Home Guard Anti-Aircraft Commemorative Certificate

It is often forgotten that the Home Guard had a front line role to play in the defence of Britain during the Second World War. As well as patrolling their local area, the Home Guard were increasingly used to man fixed anti-aircraft sites to free up fitter men for more mobile and front line roles. The weapons manned consisted of both traditional artillery pieces and rocket projectors known as Z Batteries. Like much of the Home Guard’s work, this job has gone largely un recognised and indeed at the time all the men got was a small card expressing the thanks of General Pile, head of Anti-Aircraft Command:This little card is a rare survivor and has printed at the top the black bow on red background of the command’s formation patch:For more information on the badge please look here. One Home guard member who served on Z-Batteries has left us this account:

I was working on electrical repairs in the many textile mills and engineering factories and foundries in the area when I was conscripted into the home guard.

Not the usual infantry but a newly formed Anti-aircraft battery firing rockets. These were new weapons in addition to the many conventional 3.75 AA guns in the area. These new rocket projectors were to be manned and operated by the Home Guard.

The individual rocket projectiles were made of strong sheet metal welded into the shape of a pipe about six feet long and four inches in diameter. In the last foot of length at the business end was a high explosive AA shell, with a fuse in the nose cone, operated by air pressure at any selected height. This was adjusted with a special spanner before the rocket was loaded onto the launcher (projector). There were four stabilising tail fins (quite sharp to the touch) at the rear end. There were eight rockets, each loaded by hand on to their own guide rails on the projector. It was like handling a heavy awkward length of household rainwater pipe, and you had to slide it up the guide rails, then pull it back on to the electrical firing contacts. There were eight projectors in a battery… For the first few times we trained on dummy machines with dummy rounds in the Huddersfield Territorials’ drill hall. We practised loading the rockets correctly and aiming the projectors by means of two-man teams operating large hand wheels whilst standing on either side of the roofed over platform. One man controlled the bearing read off on a dial marked in degrees, indicated by a pointer. The elevation was similarly controlled and set by the number two man on the other side of the platform. Communication was by earphone and microphone to each other and from the Control Centre… Then we went operational. Duty at a battery three nights a week. We carried on practising with the dummy rounds but the real ones were stored in a bunker near each projector, which were about 30 yards apart.
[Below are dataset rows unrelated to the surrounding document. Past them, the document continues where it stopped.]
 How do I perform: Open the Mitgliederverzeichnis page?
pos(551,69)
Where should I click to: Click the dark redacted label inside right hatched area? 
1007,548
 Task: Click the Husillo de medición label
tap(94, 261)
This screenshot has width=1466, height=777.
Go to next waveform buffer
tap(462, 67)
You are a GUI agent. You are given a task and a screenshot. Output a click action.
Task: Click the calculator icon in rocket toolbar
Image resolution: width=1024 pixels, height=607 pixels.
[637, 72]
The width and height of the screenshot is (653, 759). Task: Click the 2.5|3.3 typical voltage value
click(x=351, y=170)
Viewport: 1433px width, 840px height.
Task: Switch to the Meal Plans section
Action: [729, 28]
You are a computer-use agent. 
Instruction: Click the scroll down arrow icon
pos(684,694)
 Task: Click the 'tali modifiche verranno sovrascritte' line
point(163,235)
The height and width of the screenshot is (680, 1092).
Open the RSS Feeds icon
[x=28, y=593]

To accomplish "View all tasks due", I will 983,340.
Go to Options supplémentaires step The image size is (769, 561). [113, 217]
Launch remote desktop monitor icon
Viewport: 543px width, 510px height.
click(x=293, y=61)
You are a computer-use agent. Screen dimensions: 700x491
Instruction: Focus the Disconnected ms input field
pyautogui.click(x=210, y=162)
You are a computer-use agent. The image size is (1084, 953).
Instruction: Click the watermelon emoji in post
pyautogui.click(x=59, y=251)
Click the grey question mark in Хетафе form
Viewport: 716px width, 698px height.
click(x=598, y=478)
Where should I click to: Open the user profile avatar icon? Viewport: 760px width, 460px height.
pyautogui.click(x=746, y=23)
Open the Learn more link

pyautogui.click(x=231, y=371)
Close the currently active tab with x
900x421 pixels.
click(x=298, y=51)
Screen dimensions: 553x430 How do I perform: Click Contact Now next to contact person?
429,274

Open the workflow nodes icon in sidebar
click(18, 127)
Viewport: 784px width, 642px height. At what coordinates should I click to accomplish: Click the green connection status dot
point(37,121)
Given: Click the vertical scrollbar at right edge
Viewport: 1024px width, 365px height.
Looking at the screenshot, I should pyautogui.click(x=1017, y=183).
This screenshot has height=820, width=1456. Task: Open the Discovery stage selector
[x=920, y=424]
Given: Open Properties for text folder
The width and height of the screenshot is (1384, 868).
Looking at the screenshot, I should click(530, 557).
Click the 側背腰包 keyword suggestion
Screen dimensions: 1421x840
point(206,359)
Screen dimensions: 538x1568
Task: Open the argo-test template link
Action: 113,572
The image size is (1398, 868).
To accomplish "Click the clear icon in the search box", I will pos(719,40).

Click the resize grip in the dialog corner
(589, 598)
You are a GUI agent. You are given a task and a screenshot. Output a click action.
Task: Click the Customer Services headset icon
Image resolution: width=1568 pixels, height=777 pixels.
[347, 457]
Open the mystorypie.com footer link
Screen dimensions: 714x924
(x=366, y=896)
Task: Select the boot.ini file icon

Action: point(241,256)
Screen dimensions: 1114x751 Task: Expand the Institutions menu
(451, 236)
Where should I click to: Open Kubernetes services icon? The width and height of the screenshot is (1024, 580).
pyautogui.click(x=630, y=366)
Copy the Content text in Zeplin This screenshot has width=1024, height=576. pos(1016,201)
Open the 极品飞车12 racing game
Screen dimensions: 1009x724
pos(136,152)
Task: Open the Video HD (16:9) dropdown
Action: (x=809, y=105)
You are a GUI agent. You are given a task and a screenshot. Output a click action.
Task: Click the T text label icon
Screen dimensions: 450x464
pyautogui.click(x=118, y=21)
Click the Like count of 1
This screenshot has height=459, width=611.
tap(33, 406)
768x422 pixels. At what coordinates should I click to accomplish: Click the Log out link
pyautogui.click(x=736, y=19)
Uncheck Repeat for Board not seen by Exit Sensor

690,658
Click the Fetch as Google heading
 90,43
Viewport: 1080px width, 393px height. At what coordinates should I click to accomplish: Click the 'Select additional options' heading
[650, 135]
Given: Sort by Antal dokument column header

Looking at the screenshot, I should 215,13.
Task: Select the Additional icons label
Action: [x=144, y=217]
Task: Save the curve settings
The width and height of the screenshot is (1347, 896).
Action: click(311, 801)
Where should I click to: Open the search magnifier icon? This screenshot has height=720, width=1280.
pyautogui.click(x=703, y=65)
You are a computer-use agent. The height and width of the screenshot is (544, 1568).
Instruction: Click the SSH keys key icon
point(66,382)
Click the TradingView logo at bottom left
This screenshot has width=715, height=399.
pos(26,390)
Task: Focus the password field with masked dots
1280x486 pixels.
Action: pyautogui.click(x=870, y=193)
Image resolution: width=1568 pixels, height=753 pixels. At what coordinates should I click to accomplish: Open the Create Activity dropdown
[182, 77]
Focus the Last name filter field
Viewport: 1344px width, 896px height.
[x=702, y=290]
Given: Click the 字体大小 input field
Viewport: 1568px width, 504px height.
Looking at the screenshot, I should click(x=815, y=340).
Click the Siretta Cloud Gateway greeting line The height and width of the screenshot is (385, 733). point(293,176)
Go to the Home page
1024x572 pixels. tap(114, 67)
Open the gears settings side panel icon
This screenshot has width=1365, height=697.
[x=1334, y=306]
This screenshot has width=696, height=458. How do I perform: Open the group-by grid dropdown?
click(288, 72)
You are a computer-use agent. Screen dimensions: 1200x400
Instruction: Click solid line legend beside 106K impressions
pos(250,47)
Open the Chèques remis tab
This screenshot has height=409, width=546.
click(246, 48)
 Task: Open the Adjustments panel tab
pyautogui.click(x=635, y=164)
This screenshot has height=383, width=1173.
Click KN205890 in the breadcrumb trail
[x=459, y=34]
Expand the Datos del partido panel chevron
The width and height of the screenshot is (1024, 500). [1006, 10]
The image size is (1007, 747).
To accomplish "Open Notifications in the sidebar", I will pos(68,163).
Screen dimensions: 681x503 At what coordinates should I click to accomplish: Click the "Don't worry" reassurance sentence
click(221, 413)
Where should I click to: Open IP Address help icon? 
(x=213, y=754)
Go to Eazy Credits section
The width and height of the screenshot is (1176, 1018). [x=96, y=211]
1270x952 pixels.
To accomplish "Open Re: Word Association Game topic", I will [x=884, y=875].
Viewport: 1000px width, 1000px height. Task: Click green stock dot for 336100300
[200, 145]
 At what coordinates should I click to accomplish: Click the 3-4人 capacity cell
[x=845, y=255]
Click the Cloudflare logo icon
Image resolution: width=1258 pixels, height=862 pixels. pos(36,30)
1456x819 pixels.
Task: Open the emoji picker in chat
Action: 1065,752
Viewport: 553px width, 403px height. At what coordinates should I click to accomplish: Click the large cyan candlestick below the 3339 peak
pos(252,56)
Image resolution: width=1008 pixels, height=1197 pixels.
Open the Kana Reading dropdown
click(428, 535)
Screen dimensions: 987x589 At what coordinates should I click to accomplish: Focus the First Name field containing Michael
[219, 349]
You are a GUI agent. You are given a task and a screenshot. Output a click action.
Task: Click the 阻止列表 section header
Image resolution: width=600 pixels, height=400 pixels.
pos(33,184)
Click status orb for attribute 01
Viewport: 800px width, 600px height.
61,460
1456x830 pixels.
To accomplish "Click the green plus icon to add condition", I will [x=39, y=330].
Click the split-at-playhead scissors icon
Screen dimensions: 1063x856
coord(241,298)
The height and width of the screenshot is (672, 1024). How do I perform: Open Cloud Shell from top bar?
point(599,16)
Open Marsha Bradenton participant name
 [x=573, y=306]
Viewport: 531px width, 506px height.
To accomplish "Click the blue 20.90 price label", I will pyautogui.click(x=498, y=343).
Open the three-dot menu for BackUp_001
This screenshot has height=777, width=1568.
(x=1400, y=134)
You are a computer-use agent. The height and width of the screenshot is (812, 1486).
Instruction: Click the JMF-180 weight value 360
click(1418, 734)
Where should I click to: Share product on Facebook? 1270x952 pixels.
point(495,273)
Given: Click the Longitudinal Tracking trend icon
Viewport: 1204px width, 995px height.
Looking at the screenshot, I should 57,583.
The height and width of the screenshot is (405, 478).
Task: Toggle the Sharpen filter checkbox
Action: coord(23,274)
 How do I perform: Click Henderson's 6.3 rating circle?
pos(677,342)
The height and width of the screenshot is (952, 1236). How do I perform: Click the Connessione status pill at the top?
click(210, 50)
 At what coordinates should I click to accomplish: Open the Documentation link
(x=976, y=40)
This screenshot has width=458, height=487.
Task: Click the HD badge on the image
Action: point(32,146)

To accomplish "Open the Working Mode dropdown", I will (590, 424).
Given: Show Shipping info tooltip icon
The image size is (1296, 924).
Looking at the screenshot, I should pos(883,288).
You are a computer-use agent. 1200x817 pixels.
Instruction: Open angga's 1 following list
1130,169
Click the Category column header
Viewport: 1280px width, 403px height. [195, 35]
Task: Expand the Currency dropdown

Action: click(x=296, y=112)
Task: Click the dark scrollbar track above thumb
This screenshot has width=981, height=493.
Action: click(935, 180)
We never fired in anger, though we stood by with enemy planes overhead several times. The reason was that the area for miles around was residential and to fire over the houses would have caused a lot of damage as the empty metal rocket fuel containers fell from the sky on to the rooftops…

We did practice live fire once. It was a glorious ‘summer’ day in November and we were taken by train and lorry to Hornsea on the North Yorkshire coast. Each platoon went in turn to the projectors lined up on the cliff top and loaded live rockets (I was worried about my fingers) and fired a salvo into the sky over the sea. I was never more scared in my life. Great 30 foot long sheets of flame past our heads and a roar like an express train in a tunnel, and the flimsy metal structure of the platform of the projector shaking and resonating; and us too shocked and deaf to hear the commands to check for misfires and turn to a neutral bearing.